Atención dispersa
Después del parón de la Semana Santa, el mundo mundial está pendiente de dos acontecimientos cruciales para la historia de la humanidad: El partido Real Madrid- Barça y ante el otro partido del siglo, el Barça-Arsenal. Los madridistas se concentran en uno, los culés en dos, y el martes los primeros serán todos ingleses, para evitar que el Barça juegue la final de la Champion en el Bernabéu.
Del partido del domingo, mejor ni hablar, porque se hablará por todas partes, y los políticos posiblemente hasta vayan a los palcos, después de haber estado una semana en blanco con la que está cayendo. No me imagino a Churchill de vacaciones mientras caen las bombas sobre Londres, y es que no entiendo cómo es posible que los políticos sigan con su calendario vacacional habitual cuando está en juego el futuro del país y de Europa. Ah, ya, el futuro del Barça en Europa, eso es lo que parece importante en todas partes.
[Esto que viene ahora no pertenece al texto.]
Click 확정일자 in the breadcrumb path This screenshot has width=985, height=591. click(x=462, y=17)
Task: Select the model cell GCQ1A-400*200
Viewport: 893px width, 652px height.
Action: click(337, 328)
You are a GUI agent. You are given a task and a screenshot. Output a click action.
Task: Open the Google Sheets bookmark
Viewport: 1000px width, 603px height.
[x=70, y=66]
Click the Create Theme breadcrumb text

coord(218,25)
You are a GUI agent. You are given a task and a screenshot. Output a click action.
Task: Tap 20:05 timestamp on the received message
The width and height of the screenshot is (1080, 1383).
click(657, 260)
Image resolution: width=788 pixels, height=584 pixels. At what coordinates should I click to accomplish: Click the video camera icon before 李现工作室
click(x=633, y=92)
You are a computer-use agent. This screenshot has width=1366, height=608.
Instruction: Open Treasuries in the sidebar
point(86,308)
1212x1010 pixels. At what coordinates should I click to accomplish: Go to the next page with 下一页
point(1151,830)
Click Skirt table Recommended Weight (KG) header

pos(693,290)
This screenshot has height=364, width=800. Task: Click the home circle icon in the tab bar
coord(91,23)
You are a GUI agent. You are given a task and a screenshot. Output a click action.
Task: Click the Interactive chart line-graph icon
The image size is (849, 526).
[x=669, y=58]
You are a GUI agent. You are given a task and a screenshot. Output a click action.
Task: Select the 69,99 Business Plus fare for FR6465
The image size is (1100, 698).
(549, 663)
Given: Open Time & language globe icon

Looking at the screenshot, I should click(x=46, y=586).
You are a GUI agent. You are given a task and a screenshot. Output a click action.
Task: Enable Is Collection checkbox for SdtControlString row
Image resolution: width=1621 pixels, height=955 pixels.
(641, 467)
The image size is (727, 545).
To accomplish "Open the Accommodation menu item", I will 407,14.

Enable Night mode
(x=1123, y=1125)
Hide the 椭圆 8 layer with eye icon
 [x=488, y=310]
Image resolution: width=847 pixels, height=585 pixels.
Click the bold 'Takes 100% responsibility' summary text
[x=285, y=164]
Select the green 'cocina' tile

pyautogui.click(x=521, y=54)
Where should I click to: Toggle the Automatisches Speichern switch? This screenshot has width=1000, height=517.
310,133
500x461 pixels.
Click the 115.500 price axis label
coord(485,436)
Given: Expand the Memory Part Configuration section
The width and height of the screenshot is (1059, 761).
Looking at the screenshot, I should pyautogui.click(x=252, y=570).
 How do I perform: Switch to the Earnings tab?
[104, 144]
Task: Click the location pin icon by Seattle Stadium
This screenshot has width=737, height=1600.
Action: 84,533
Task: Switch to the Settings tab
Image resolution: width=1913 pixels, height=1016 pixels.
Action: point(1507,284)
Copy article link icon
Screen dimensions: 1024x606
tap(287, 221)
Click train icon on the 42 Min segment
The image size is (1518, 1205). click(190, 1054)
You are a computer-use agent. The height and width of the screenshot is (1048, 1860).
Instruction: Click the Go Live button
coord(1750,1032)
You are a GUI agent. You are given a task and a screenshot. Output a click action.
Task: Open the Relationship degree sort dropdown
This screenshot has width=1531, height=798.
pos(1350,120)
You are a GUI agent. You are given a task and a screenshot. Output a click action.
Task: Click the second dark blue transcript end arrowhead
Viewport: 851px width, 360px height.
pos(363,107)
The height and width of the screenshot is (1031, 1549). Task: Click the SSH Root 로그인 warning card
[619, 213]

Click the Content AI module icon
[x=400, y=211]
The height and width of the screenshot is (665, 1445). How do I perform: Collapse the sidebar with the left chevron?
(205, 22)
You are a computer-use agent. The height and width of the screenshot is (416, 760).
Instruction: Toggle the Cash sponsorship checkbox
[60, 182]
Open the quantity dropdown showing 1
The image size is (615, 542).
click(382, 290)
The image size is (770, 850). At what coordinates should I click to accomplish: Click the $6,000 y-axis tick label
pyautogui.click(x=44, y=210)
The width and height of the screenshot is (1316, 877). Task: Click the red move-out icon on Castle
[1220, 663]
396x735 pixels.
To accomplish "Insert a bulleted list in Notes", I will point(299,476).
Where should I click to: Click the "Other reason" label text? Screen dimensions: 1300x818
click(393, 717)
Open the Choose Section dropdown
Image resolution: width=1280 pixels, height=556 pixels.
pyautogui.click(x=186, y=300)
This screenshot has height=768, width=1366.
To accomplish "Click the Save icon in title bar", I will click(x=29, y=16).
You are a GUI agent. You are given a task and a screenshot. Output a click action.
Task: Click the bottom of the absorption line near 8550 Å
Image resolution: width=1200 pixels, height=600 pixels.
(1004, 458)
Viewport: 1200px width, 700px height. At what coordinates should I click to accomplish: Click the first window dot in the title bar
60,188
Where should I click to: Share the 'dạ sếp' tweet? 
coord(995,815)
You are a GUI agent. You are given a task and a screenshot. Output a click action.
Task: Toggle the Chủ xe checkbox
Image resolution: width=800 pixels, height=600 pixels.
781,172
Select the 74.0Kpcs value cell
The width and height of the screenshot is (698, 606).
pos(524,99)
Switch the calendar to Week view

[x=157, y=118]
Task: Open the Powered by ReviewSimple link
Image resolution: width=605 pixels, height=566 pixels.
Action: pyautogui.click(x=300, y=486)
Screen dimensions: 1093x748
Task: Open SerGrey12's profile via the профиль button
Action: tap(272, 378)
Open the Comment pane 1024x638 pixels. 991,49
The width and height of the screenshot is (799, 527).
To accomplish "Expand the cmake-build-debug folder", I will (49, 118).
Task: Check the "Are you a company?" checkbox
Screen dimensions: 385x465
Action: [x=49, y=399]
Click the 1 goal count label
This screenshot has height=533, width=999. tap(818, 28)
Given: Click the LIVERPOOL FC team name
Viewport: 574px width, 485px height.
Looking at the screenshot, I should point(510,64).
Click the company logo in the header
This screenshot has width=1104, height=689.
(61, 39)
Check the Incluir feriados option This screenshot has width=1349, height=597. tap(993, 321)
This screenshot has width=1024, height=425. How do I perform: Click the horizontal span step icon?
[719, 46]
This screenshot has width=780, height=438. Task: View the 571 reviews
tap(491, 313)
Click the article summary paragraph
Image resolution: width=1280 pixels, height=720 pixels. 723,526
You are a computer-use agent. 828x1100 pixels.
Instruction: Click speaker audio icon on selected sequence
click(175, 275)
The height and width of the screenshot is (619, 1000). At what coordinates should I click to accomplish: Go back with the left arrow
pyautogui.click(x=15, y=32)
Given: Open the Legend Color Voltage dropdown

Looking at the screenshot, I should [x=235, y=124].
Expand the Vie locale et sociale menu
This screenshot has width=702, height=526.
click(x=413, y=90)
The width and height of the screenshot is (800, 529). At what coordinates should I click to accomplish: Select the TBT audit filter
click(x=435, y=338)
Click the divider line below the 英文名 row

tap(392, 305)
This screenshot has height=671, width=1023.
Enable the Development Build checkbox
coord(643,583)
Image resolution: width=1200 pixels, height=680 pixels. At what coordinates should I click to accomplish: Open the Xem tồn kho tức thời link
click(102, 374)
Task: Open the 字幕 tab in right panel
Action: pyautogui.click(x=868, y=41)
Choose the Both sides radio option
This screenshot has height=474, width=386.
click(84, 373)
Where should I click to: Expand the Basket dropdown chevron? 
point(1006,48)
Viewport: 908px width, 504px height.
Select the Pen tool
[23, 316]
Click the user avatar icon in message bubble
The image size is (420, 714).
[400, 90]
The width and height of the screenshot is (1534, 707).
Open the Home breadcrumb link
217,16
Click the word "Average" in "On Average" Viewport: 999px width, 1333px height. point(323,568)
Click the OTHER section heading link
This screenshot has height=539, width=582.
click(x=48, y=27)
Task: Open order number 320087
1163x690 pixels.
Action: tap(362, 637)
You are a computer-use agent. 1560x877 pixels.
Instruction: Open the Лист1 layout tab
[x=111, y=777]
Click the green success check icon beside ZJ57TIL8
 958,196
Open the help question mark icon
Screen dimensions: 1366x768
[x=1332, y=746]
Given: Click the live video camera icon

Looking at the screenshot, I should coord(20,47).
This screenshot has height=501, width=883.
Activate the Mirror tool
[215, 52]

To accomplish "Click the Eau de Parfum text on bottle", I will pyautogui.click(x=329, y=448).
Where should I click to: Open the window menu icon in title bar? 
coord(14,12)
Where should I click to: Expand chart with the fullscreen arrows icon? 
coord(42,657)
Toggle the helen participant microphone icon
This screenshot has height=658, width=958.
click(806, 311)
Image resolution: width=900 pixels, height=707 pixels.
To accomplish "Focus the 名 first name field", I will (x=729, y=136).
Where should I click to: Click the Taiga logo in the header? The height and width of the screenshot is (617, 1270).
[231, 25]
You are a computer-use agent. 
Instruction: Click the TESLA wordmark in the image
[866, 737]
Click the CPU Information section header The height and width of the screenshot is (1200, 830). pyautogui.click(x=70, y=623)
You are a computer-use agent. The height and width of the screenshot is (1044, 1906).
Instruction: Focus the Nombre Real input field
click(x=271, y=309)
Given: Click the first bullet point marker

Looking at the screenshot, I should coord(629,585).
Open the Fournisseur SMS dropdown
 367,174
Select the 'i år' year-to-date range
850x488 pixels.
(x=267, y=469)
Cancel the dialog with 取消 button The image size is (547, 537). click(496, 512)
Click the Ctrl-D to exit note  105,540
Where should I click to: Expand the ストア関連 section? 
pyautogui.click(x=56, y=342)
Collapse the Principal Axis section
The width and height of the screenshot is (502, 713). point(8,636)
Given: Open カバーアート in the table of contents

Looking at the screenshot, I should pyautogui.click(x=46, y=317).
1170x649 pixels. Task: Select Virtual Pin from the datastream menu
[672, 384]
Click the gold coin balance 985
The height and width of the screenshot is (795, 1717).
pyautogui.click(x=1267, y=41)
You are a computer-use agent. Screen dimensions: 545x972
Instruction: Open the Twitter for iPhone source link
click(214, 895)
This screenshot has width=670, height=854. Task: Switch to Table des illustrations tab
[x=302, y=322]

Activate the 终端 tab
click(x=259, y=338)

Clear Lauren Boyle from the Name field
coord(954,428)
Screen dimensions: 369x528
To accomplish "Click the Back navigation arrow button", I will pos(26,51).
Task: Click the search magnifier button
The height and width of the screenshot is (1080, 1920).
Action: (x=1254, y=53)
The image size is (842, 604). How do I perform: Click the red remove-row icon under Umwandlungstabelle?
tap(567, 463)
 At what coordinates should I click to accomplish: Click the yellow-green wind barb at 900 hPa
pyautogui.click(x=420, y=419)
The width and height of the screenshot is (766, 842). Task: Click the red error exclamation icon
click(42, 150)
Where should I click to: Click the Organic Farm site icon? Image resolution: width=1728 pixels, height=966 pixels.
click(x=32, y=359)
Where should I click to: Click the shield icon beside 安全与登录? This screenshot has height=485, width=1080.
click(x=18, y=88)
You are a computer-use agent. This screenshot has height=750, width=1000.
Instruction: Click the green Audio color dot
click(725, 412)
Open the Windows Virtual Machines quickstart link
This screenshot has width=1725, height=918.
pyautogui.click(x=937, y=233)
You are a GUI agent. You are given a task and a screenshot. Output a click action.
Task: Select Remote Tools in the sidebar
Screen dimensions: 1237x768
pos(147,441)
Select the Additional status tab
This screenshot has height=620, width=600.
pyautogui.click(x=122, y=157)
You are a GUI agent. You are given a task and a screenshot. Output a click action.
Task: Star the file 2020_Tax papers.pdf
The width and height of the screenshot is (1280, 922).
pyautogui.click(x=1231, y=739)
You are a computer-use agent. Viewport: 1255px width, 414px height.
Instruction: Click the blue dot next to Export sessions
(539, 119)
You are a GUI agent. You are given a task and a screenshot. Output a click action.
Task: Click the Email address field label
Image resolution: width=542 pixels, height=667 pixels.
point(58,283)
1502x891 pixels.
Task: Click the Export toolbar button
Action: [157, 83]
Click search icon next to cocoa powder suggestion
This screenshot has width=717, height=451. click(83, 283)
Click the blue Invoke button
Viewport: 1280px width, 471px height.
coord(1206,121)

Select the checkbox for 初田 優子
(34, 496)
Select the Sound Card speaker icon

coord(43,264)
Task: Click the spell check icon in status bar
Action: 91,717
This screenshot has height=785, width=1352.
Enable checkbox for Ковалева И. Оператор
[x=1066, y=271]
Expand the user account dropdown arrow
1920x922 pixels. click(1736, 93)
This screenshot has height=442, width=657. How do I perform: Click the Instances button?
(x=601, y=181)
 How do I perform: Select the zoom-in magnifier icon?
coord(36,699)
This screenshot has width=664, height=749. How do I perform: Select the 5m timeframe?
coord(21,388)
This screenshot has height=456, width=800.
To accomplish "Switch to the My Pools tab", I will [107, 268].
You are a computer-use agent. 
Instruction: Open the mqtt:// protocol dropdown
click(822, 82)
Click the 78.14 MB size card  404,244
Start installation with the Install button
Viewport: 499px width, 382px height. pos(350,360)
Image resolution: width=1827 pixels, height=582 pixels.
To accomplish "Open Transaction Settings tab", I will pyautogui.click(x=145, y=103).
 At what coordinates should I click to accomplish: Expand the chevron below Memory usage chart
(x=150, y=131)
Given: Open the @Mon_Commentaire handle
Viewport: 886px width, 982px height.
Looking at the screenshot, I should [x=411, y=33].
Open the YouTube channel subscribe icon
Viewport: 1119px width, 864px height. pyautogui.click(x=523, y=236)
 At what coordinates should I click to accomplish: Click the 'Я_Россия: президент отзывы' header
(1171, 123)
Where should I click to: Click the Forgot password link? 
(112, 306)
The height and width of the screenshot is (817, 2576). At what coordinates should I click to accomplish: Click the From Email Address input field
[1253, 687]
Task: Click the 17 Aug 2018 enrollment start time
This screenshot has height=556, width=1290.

Poco importa que Angela Merkel se esté bajando del tren de Europa, que Putin trate de hacer la pinza con Chávez y su soterrado apoyo a Irán, que no haya quien se aclare con lo de Irak y Afganistán, que no se mueva la economía, que… Todo eso es importante, pero es que el próximo fin de semana puede decidirse la liga en Chamartín y yo aún no tengo la entrada. ¡Ese es el problema!